In the old study of Seidenfeld et al., 1932, with only limited parameters examined, groups of 5 rats were administered propylene glycol in drinking water as 0, 1, 2, 5, 10, 25 and 50% solutions for 140 days, corresponding to average daily doses of 1600, 3680, 7700, 13200, 21000 and 37000 mg/kg bw/day, respectively. Histopathological examination was performed on kidneys, hearts, spleens and livers. All animals given 25% or 50% propylene glycol in water died within the first 9 days of treatment. No adverse effects were noted in other dose groups, resulting in NOAEL of 13200 mg/kg bw/day.

In the 104-week study with dogs reported by Weil et al., 1971, groups of 5 male and 5 female beagle dogs were fed diets containing monopropylene glycol at dosage levels of 5000 and 2000 mg/kg bw for 2 years. A second series of animals was given an isocaloric amount of dextrose mixed with food (2540 and 6350 mg/kg bw/day) and served as another set of controls. Micropathology was performed at the end of the study period. Apart from a slight increase in bone marrow activity in female dogs from the high dose group, histopathological lesions occurred with comparable severity and incidence in the treated, control and equicaloric control groups. The change in bone marrow activity was considered a physiological, rather than a toxicological, response. Overall, there were no adverse, treatment-related histopathological changes linked to chronic ingestion of propylene glycol.

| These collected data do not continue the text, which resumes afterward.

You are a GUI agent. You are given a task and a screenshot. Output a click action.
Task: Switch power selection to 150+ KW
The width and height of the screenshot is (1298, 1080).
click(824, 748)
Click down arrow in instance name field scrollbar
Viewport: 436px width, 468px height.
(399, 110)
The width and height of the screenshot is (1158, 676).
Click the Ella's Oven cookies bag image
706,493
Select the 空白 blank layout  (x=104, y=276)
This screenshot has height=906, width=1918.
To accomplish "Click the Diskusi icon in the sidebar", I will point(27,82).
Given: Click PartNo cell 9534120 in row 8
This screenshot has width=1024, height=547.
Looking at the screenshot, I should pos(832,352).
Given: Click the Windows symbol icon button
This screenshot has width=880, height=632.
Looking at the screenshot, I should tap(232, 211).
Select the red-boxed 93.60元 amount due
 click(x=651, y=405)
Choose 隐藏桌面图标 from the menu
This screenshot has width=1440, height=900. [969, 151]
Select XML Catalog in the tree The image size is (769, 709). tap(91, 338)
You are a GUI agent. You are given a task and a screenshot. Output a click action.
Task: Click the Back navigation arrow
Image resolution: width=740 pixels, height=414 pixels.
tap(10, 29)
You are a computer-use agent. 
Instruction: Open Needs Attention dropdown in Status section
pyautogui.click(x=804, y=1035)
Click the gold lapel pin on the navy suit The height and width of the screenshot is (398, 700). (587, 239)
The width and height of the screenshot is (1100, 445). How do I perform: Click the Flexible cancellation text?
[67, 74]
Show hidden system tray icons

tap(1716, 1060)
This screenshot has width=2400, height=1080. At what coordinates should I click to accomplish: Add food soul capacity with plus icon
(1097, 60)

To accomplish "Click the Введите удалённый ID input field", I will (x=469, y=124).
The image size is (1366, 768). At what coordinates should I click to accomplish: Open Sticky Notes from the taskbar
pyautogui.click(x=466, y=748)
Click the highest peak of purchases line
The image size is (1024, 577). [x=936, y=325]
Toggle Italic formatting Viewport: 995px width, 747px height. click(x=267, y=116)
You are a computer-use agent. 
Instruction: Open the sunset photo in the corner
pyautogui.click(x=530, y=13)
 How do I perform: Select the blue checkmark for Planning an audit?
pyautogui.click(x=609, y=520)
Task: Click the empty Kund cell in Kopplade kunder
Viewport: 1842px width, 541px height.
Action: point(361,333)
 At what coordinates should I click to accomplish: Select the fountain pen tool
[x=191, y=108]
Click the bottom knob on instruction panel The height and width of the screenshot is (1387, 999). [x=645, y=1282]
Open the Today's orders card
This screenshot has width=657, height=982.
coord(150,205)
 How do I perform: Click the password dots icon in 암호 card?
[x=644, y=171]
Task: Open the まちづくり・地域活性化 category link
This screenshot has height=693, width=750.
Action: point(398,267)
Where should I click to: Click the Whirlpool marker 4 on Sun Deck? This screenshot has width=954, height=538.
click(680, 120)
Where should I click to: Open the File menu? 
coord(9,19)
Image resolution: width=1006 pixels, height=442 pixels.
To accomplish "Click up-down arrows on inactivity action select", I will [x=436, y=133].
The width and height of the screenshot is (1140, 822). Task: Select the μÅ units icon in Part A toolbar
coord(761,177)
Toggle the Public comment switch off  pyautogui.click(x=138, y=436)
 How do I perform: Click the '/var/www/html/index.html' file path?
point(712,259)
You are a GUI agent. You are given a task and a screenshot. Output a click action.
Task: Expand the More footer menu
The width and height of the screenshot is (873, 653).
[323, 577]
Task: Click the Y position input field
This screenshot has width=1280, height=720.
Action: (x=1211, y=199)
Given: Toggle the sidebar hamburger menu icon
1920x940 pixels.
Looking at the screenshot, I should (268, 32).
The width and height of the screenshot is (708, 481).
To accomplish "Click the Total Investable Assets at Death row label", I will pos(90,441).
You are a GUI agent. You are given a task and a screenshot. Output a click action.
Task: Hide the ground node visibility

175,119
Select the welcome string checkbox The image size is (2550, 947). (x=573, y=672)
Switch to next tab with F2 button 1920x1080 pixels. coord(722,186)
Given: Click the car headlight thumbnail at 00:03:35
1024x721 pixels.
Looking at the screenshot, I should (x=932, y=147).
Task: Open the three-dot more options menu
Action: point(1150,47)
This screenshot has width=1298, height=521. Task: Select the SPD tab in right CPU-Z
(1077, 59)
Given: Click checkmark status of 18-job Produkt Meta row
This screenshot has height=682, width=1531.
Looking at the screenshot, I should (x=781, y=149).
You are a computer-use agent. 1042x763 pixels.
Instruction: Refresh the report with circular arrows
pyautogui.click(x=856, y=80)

In a limited dermal carcinogenicity of Stenbäck et al. (1974) ), groups of 50 female Swiss mice were treated twice a week with 0.02 ml of either neat monopropylene glycol or its 50% or 10% solution in acetone, by dropping Mice were allowed to die spontaneously or killed when moribound. Complete necropsies were performed on all animals and the skin and all grossly observed tumors and other lesions were examined histopathologically. The authors concluded that no substance-caused increase in tumor evidence was evidenced in any group and monopropylene glycol is not carcinogenic by dermal route of exposure.

In summary, based on the available studies with mono- and dipropylene glycol, there is no indication that ‘propane-1,2-diol, propoxylated’ may be carcinogenic.